Hey guys. I have a new pair of Cabelas Lightmag 800 waders (which are awesome by the way). I found a new waterfowl spot and the water is about waist deep at the deepest spot. There is lots of grass around the area and it just looks like the ideal spot for ducks...and snakes. Anyone ever had a snake bite through their waders?

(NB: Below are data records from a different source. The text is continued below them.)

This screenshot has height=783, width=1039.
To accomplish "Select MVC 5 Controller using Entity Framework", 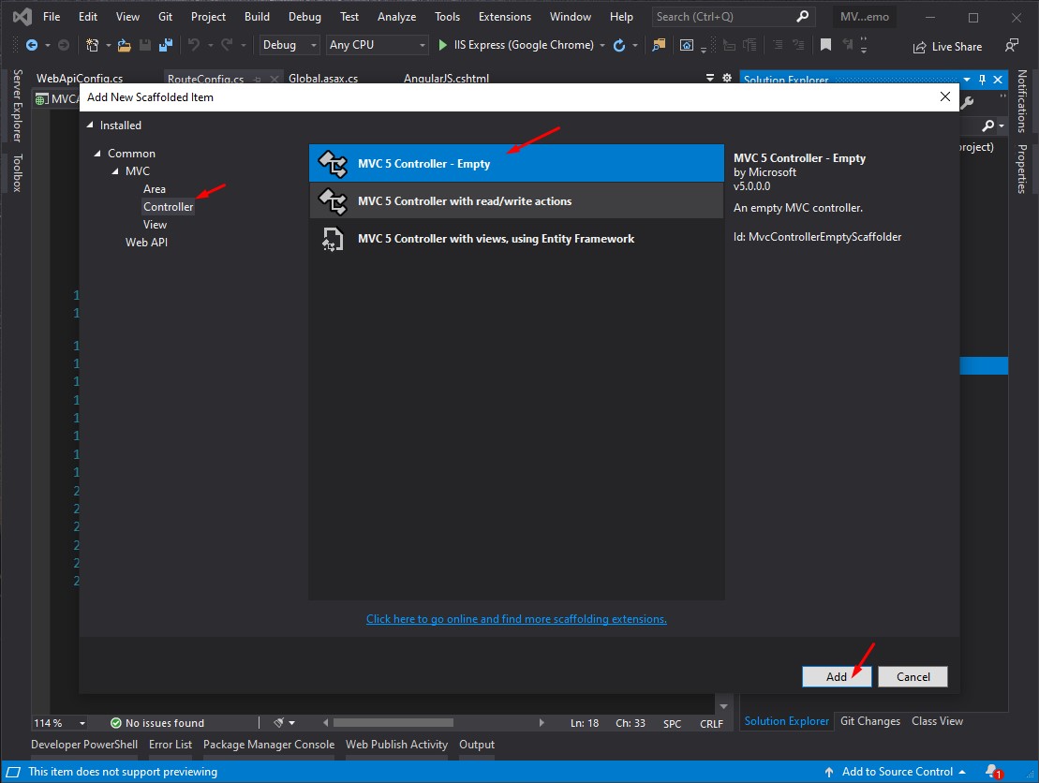I will point(496,239).
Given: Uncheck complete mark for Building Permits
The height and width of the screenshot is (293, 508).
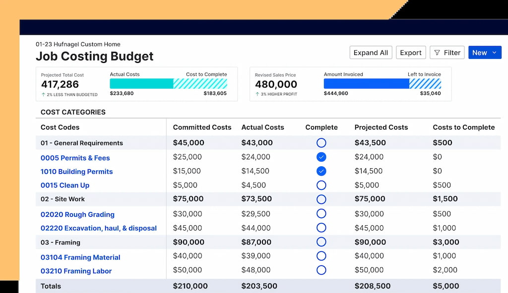Looking at the screenshot, I should tap(321, 171).
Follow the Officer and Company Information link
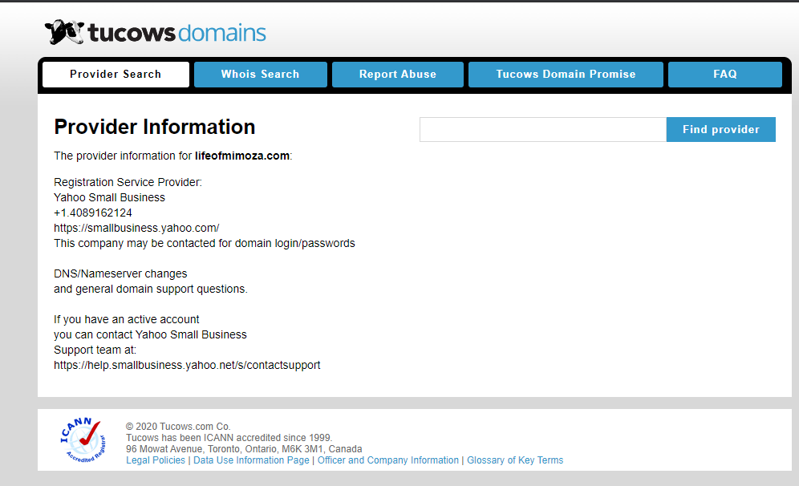 (388, 460)
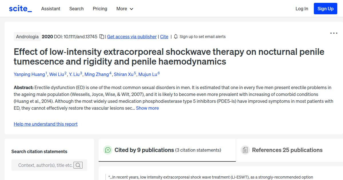
Task: Click the Sign Up button
Action: click(325, 8)
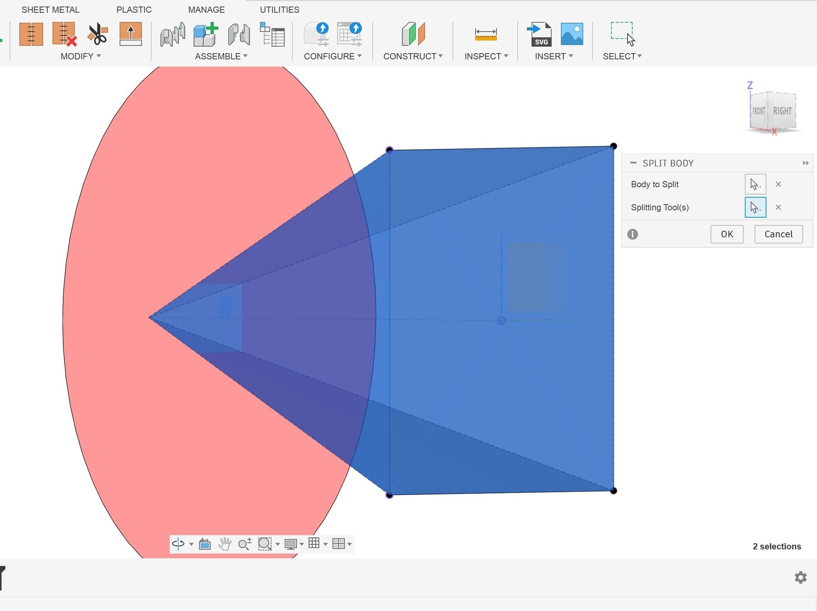Image resolution: width=817 pixels, height=611 pixels.
Task: Select the Joint icon in Assemble
Action: click(172, 34)
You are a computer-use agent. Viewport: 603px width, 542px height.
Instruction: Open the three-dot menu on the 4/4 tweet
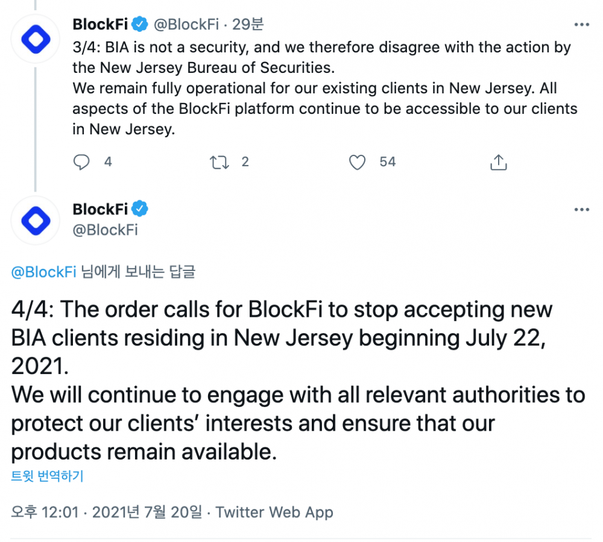[581, 210]
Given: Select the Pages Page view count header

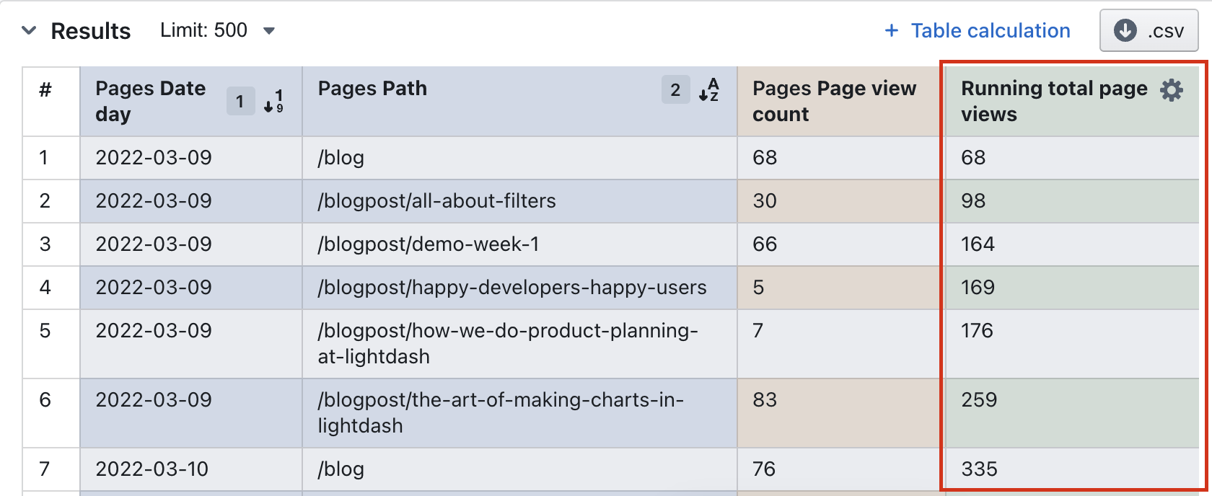Looking at the screenshot, I should [834, 101].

Or heard of it happening?


----------



## Nicodemus (Sep 20, 2012)

I have a pair of Wick Iron Leg hip waders I don`t think a snake could bite through, but my Grand Prairie chest waders, I`m not so sure about.


----------



## wray912 (Sep 20, 2012)

im sure they could but by duck season the snakes should be in the ground


----------



## Nicodemus (Sep 20, 2012)

wray912 said:


> im sure they could but by duck season the snakes should be in the ground





Not down here, and even on cold days, they will be out layin` in the sun. Don`t let your guard down just because it`s winter.


----------



## WOODIE13 (Sep 20, 2012)

I would say they could, the can bite through leather if they hit it right.


----------



## fishndinty (Sep 20, 2012)

Just wear snake chaps under your waders....cut the buckles off and secure with a bit of duct tape....good to go.


----------



## copperheadmike (Sep 20, 2012)

You would be surprised what they can bite through, especially a good sized Eastern Diamondback. They put a lot of weight behind their strike. Combine that with hypodermic needle fangs that can slip between the fabric and you could end up with a bad day. Fortunately, during duck season, they will not be very active early mornings when you are setting up. If it warms up enough, even in North Ga, they will get out to catch some rays. Just be observant of your surroundings and you should be fine. Also, be able to identify the venomous species in your area, this is especially important if you do get tagged.


----------



## emusmacker (Sep 20, 2012)

I seriously doubt that a water moccasin couold bite thru my lacrosse brush tuff waders.  Besides, there is a better chance of you catching frostbite than being bitten by a venomous snake.


----------



## waddler (Sep 21, 2012)

My buddy had a Cottonmouth bite his toe thru regular rubber working boots.


----------